**Quesiti e compiti**
a) Rispondi a queste domande sul testo dedicato alla crisi della ristorazione:
(i) Quanto manca, come minimo, alla possibile riapertura dei locali?
(ii) Quale campagna viene attribuita a Coldiretti?
(iii) Quali due Paesi sono citati in particolare per gli stop alle frontiere?
b) Prosegui il testo sulla crisi della ristorazione e del comparto agroalimentare, ripartendo subito dopo l'ultima frase riportata.

**Sezione del documento**
──────
LA CRISI DELLA RISTORAZIONE (blocco totale delle attività, possibile solo la consegna a domicilio, utilizzando i fattorini dei delivery) ha conseguenze negative sul comparto agricolo e agroalimentare, che ne è il principale fornitore di materie prime – verdure, ortaggi, olio, vino, cereali, legumi, ma anche carne, uova, pesce -. Le conseguenze sono misurabili su due livelli: il mancato pagamento delle fatture emesse per ordini già consegnati, a causa della mancanza di liquidità, e il blocco di nuovi ordini, perché mancano almeno due settimane alla possibile riapertura dei locali.

UNA PARALISI DEL MERCATO nazionale, un circolo vizioso che le principali organizzazioni di categoria segnalano da alcuni giorni: campagne come #MangiaItaliano (Coldiretti), «Io resto in campagna per voi» (Cia – Agricoltori italiani) o l’appello lanciato dal ministro degli Esteri Luigi Di Maio, che su Facebook ha scritto «ognuno di noi può iniziare con un piccolo gesto: comprare e mangiare prodotti Made in Italy».

Le antenne delle organizzazioni degli agricoltori evidenziano i settori più a rischio: Cia-Agricoltori Italiani ha spiegato come i caseifici abbiano iniziato «a rallentare le lavorazioni e a chiedere agli allevatori di diminuire la produzione, a causa soprattutto della chiusura delle mense e dei canali bar e ristorazione», e per questo ha invitato le aziende italiane che trasformano il latte a «disdire i contratti con l’estero e di acquistare dagli allevatori italiani, così come ai cittadini, di comprare innanzitutto latte fresco italiano».

L’ITALIA CHE IMPORTA materie prime agricole rischia, secondo Coldiretti, un danno economico pari a circa 45 miliardi, quello che potrebbe arrivare da un blocco dell’export agroalimentare Made in Italy a causa degli stop alle frontiere posti da un numero crescente di Paesi europei, in particolare Austria e Slovenia. Per questo l’organizzazione plaude l’appello dell’Unione Europea a garantire la libera circolazione degli alimenti, con le linee guida presentate dalla Commissione agli Stati membri sulle misure di gestione delle frontiere connesse alla salute nel contesto dell’emergenza COVID-19.
──────
[Voci del dataset]
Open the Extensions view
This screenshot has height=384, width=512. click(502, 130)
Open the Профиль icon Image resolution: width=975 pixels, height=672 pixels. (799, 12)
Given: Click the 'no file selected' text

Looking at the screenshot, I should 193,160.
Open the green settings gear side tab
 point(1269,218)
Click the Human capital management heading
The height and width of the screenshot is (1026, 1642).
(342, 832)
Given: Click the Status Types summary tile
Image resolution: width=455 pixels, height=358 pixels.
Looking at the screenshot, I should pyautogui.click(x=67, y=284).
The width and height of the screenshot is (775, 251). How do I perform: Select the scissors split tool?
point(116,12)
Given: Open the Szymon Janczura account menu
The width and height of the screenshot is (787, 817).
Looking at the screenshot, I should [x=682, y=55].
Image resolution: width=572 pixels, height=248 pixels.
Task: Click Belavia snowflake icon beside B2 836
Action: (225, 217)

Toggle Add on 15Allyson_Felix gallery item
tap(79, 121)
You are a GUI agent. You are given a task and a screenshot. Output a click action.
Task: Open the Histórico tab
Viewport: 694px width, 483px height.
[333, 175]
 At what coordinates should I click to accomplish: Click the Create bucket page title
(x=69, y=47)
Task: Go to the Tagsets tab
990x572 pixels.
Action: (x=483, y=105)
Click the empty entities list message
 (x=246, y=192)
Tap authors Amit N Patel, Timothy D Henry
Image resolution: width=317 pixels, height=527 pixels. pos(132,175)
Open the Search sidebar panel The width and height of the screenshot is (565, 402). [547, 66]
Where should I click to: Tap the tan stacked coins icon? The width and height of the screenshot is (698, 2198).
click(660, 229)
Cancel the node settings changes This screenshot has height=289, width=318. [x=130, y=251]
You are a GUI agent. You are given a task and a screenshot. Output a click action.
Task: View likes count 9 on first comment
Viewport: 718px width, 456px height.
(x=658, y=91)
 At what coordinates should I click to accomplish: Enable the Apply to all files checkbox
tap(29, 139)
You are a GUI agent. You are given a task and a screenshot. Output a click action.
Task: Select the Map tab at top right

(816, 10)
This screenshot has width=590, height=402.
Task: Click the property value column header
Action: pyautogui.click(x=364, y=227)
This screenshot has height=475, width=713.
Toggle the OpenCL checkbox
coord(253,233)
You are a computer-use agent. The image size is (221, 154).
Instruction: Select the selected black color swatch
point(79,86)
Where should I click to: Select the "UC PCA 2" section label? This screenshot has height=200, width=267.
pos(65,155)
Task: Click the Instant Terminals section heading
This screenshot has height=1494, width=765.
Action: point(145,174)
──────
**Risposte per compito**
a)
(i) Almeno due settimane.
(ii) #MangiaItaliano.
(iii) Austria e Slovenia.

b)
Secondo la Commissione – sottolinea la Coldiretti – «la libera circolazione delle merci è fondamentale» e «ciò è particolarmente cruciale per i beni essenziali come le forniture alimentari e le forniture mediche e protettive». Per questo, spiega «le misure di controllo non dovrebbero causare gravi interruzioni delle catene di approvvigionamento dei servizi essenziali di interesse generale e delle economie nazionali e dell’economia dell’UE nel suo insieme». Quasi i due terzi (63%) delle esportazioni agroalimentari italiane – precisa la Coldiretti – interessano i Paesi dell’Unione Europea, dove la crescita nel 2019 era stata del 3,6% (la Germania è il principale partner, con l’export che raggiunge i 7,2 miliardi nel 2019).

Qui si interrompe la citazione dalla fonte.